The limitations of Delphi’s “inline”

Sometimes, the most simple-looking code can cause the Delphi compiler to stumble.

I bumped on such a case recently, and simplified it to a bare-bones version that still exhibits the issue:

type
   TFloatRec = record
      private
         Field : Double;
      public
         function RecGet : Double; inline;
   end;

   TMyClass = class
      private
         FRec : TFloatRec;
      public
         function Get : Double; virtual;
   end;

function TFloatRec.Get : Double;
begin
   Result:=Field; // here you could do a computation instead
end;

function TMyClass.Get : Double;
begin
   Result:=FRec.RecGet;
end;

Basically all you have are trivial functions that return the value of a floating-point field.

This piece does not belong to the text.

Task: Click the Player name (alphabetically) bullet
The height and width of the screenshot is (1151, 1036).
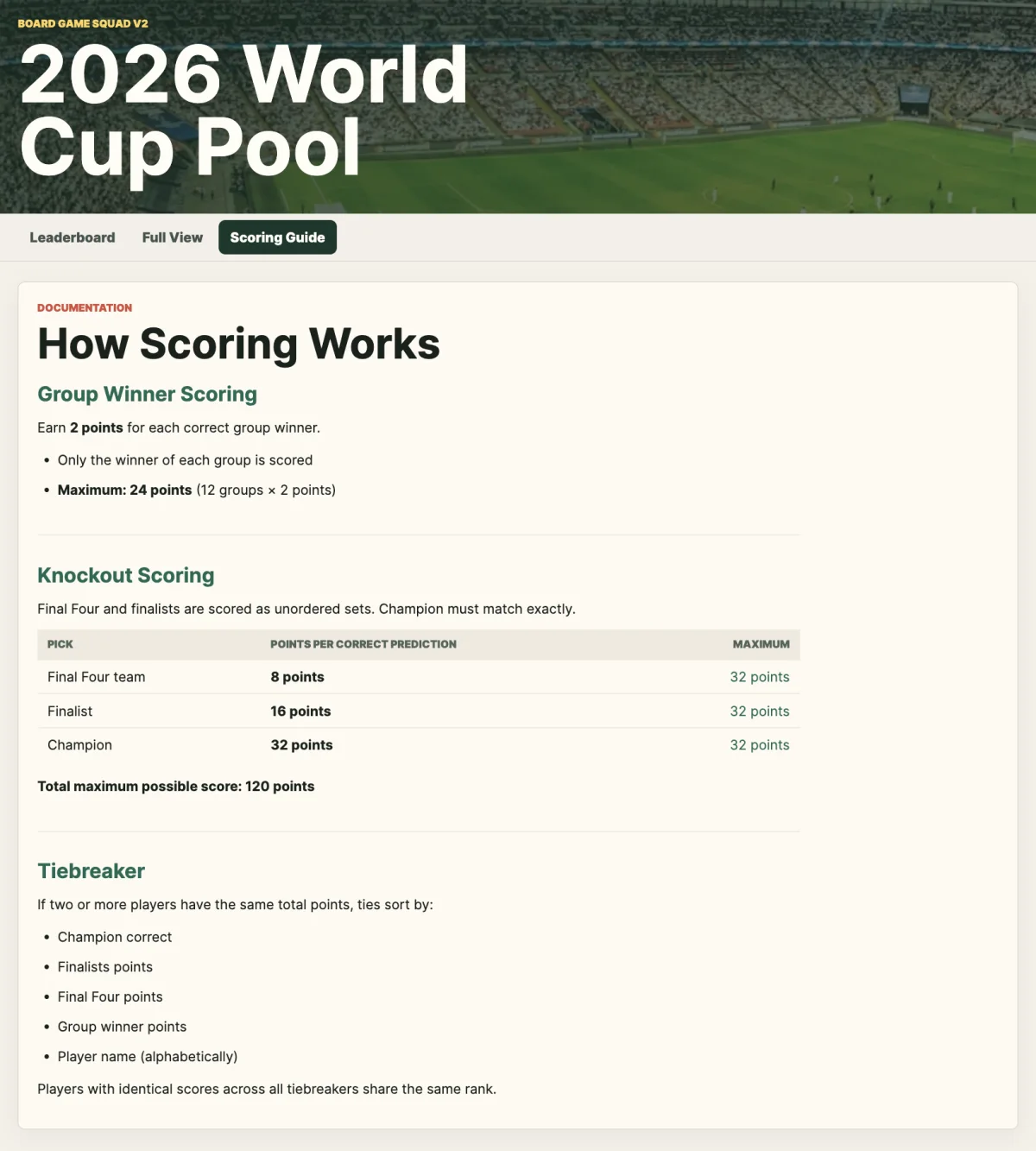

Given the above, for the TMyClass.Get method, the optimal codegen would look just like

fld qword ptr [eax+8]
ret

Simple enough, eh? Yet here is what the Delphi XE compiler generates:

Unit1.pas.326: begin
0053A794 83C4F0           add esp,-$10
Unit1.pas.327: Result:=FRec.Get;
0053A797 83C008           add eax,$08
0053A79A 8B10             mov edx,[eax]
0053A79C 89542408         mov [esp+$08],edx
0053A7A0 8B5004           mov edx,[eax+$04]
0053A7A3 8954240C         mov [esp+$0c],edx
0053A7A7 8B442408         mov eax,[esp+$08]
0053A7AB 890424           mov [esp],eax
0053A7AE 8B44240C         mov eax,[esp+$0c]
0053A7B2 89442404         mov [esp+$04],eax
Unit1.pas.328: end;
0053A7B6 DD0424           fld qword ptr [esp]
0053A7B9 83C410           add esp,$10
0053A7BC C3               ret

for the less-asm fluent, a direct pseudo-pascal translation of the above would be

var
   p : PDouble;
   temp1, temp2 : Double;
begin
   p:[email protected];
   temp1:=p^;
   temp2:=temp1;
   Result:=temp2;
end;

And if TMyClass.Get is not virtual, but a static method with “inline”, you get the above with a third temp3” Double (ie. it will perform even worse).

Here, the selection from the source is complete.